Despite all of the research I was able to do ahead of my appointment with the doctor who ultimately treated me, though, there were certain pieces of information I couldn’t know. And that was the really scary part of the whole scenario for me. I knew I needed treatment in relatively short order to have the best chance at the outcome I wanted, but I had no way to know what that treatment would really include.

The first doctor I saw in Texas had already gone over his treatment plan with me, but I knew there was always a chance things could change since there were multiple variables at play. The original plan that doctor had already decided to pursue was to simply go in surgically, remove the kidney and possibly also remove the fatty tissue, adrenal gland and lymph nodes around it in a procedure known as a radical nephrectomy. A simple nephrectomy, in which the entire kidney is removed, but no other structures around it are removed with it was also an option, but there was never any discussion of any other treatment tactics or procedures. The possibility of saving my kidney was never even mentioned.

I knew I didn’t really want the whole kidney to be removed since it’s not really difficult to live a completely normal life with one kidney, but saving the affected organ is still always a better option when it’s possible. I certainly didn’t want to have to deal with the complications I might have faced as a result of having to endure chemotherapy or some other form of aggressive treatment after surgery with just one kidney left in me. Of course, I also knew there was only so much tissue in the kidney to begin with, so saving it might not be an option, regardless.

Knowing the reality of the situation and the most likely scenario I’d be faced with didn’t really help me all that much, though. I still found myself having to deal with the inner conflict created by wanting one thing while accepting that another option could be necessary. It did lessen the stress a little bit, however, knowing that my odds of survival with prompt treatment, no matter what that treatment consisted of, were very high. I was also fairly confident from the prior research I’d been able to do before seeing the doctor who ultimately did it that one surgery would be enough to eliminate the cancer, at least for the time being. That was probably my biggest source of comfort as I got deeper into the process of figuring out exactly what was going to happen, since I never came across a doctor along the way who truly thought I’d need anything more than a single surgery and I knew that was typically how kidney cancer was treated with a relatively high success rate, anyway.

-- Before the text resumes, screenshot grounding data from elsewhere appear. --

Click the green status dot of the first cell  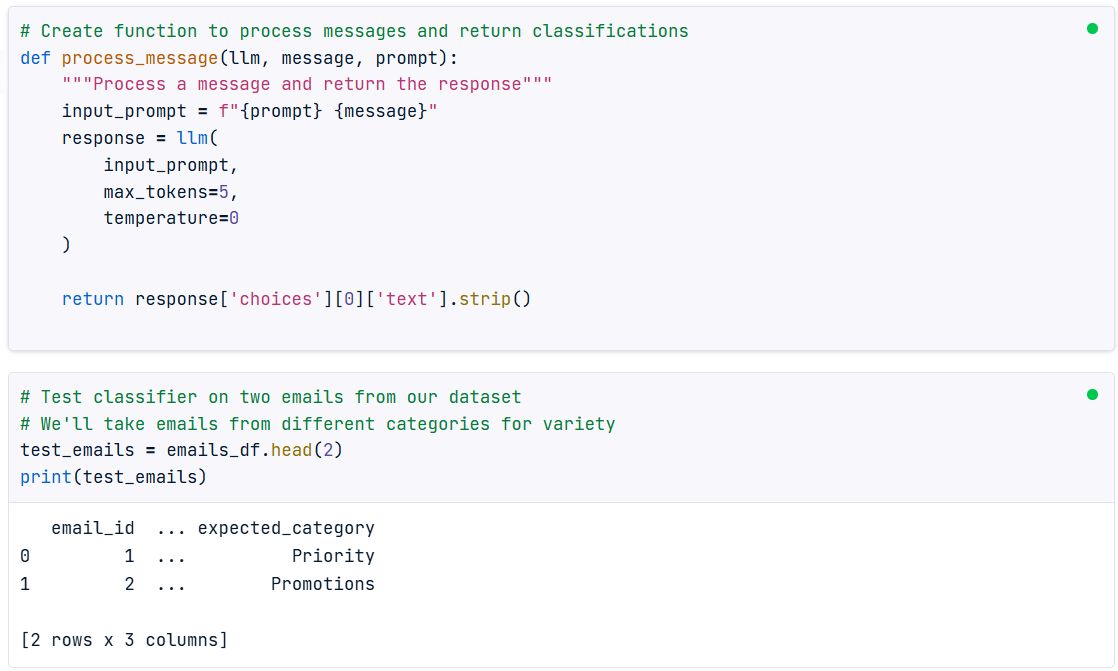(x=1092, y=28)
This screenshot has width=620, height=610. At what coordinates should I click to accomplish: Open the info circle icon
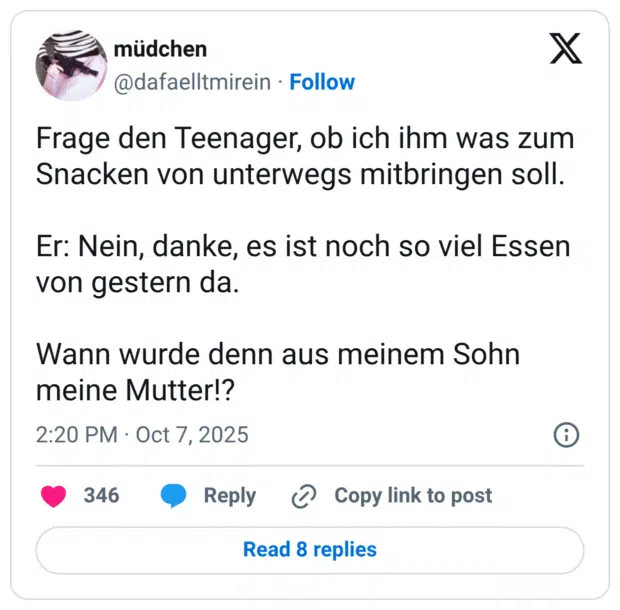pyautogui.click(x=566, y=435)
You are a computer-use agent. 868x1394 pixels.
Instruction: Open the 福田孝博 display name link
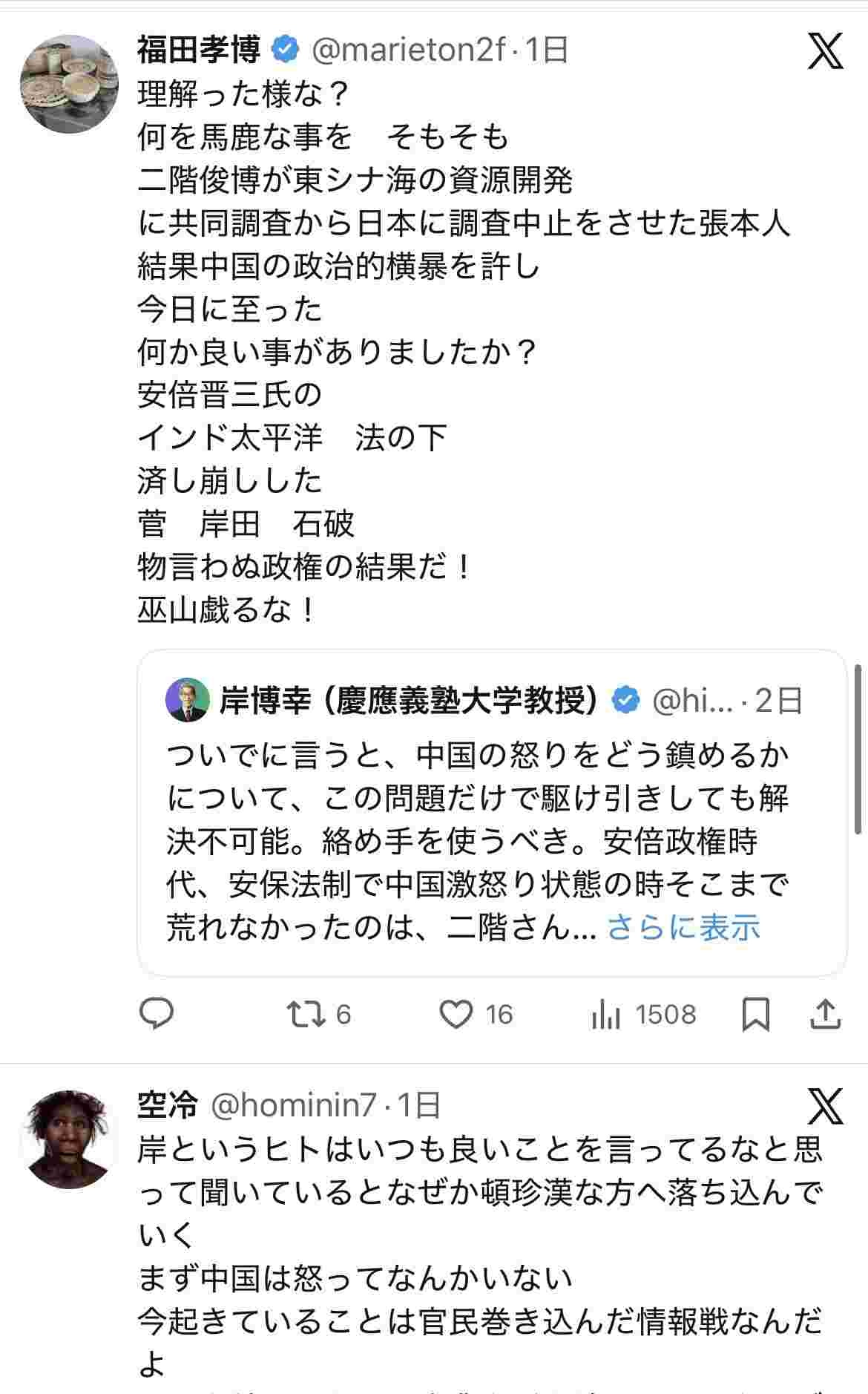pyautogui.click(x=199, y=50)
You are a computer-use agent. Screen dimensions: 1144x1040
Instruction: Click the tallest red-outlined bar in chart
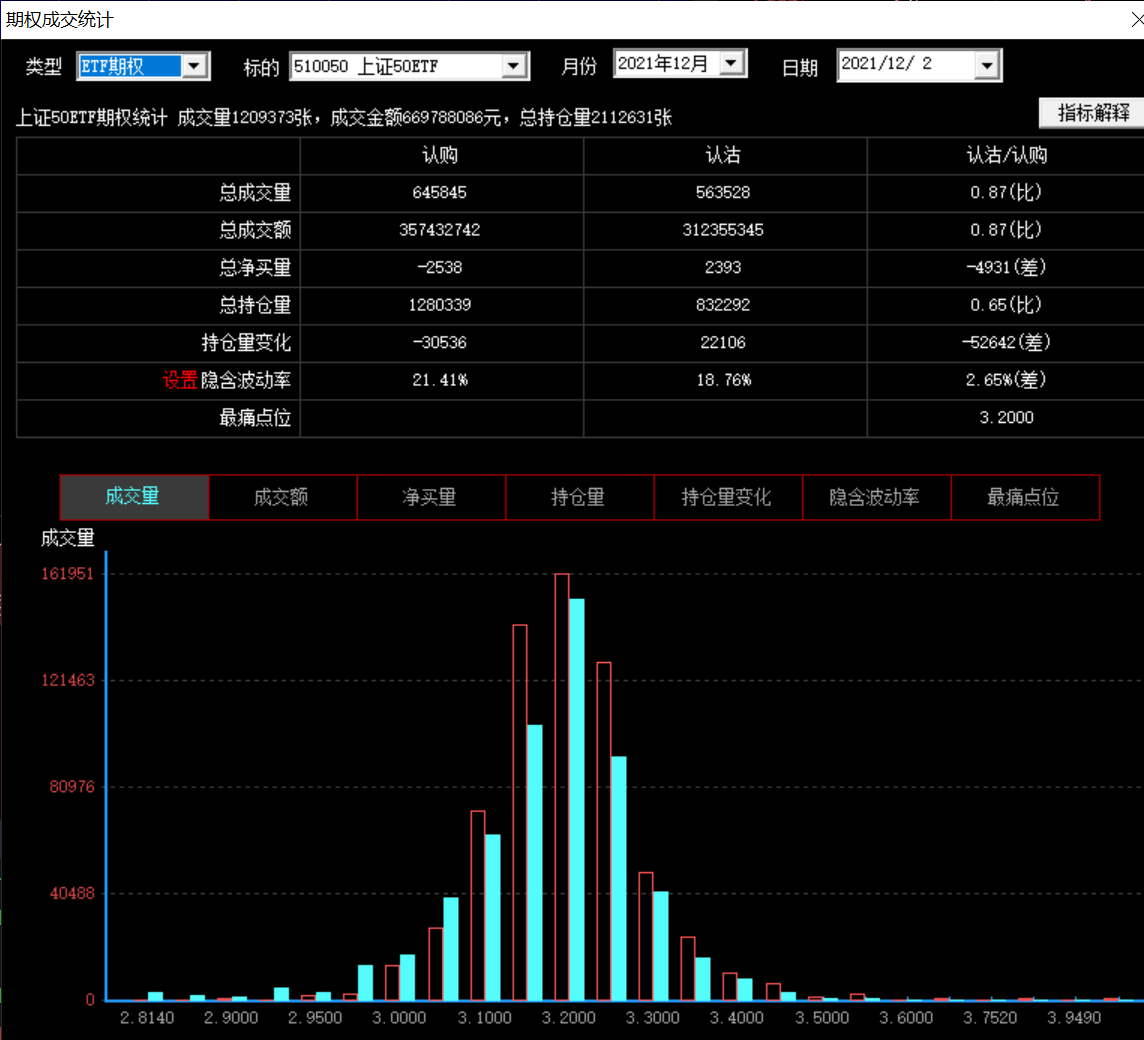[x=562, y=790]
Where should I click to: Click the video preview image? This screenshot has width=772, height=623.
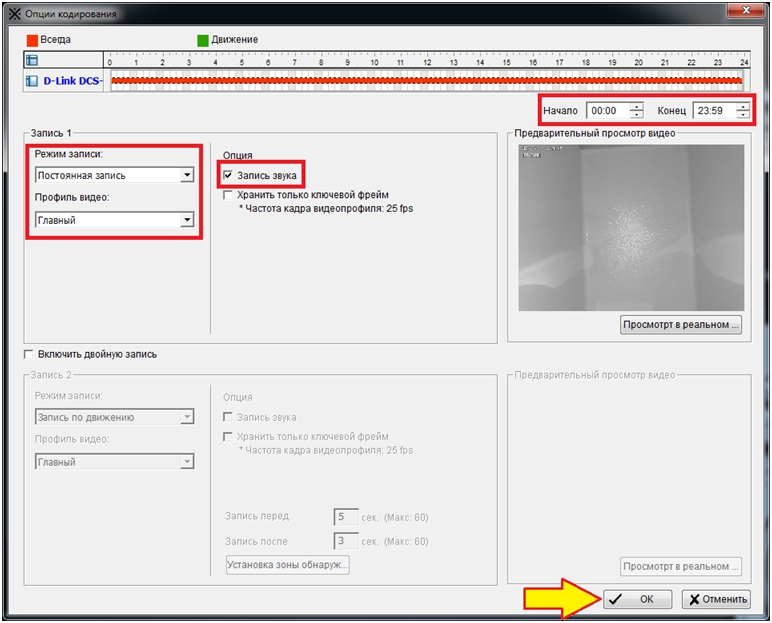click(x=631, y=227)
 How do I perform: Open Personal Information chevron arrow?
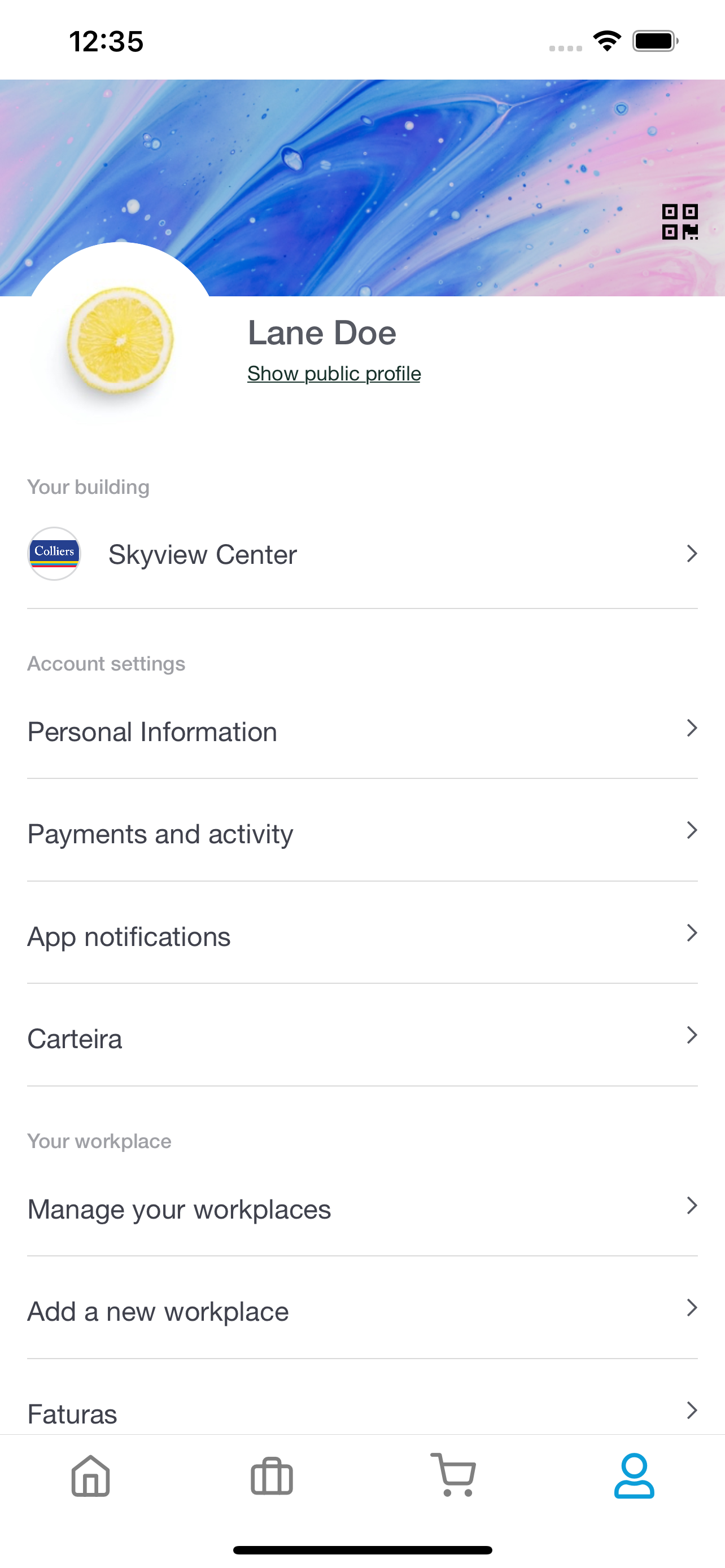(692, 728)
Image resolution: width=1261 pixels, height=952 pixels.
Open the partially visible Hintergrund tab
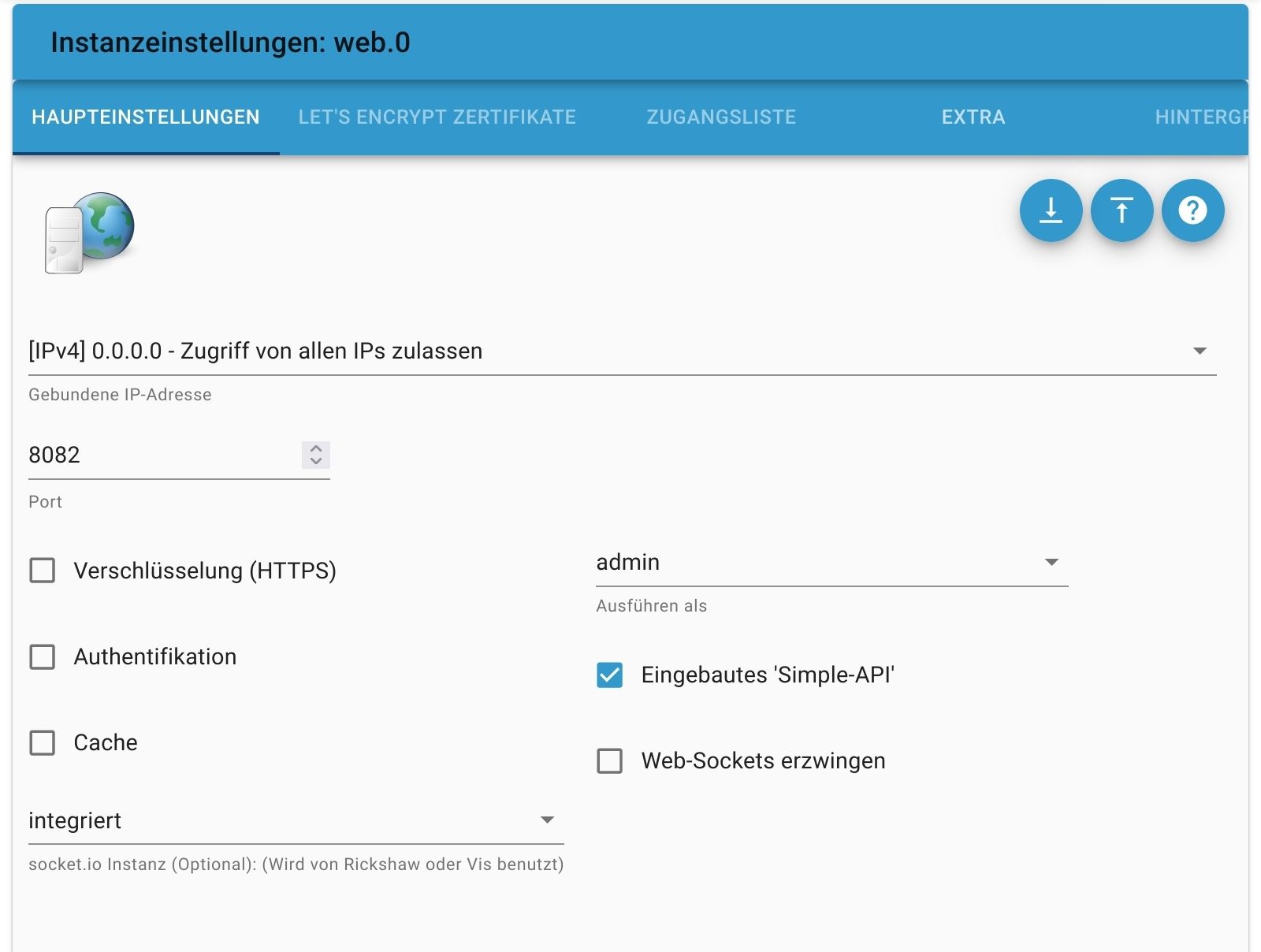point(1200,117)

Looking back on the situation, the level of certainty I had in terms of what I was dealing with and how it was most likely to be treated probably had a significant impact on how I went through the whole process of finding a doctor and deciding on a treatment plan. Not only do I think it helped me to not have to ask as many questions as I might otherwise have asked, but it made me a more active participant in my treatment process. In fact, I remember my urologist pointing out on a number of occasions how impressed he was at how much knowledge I already had about what we were dealing with and how the treatment process was likely to progress.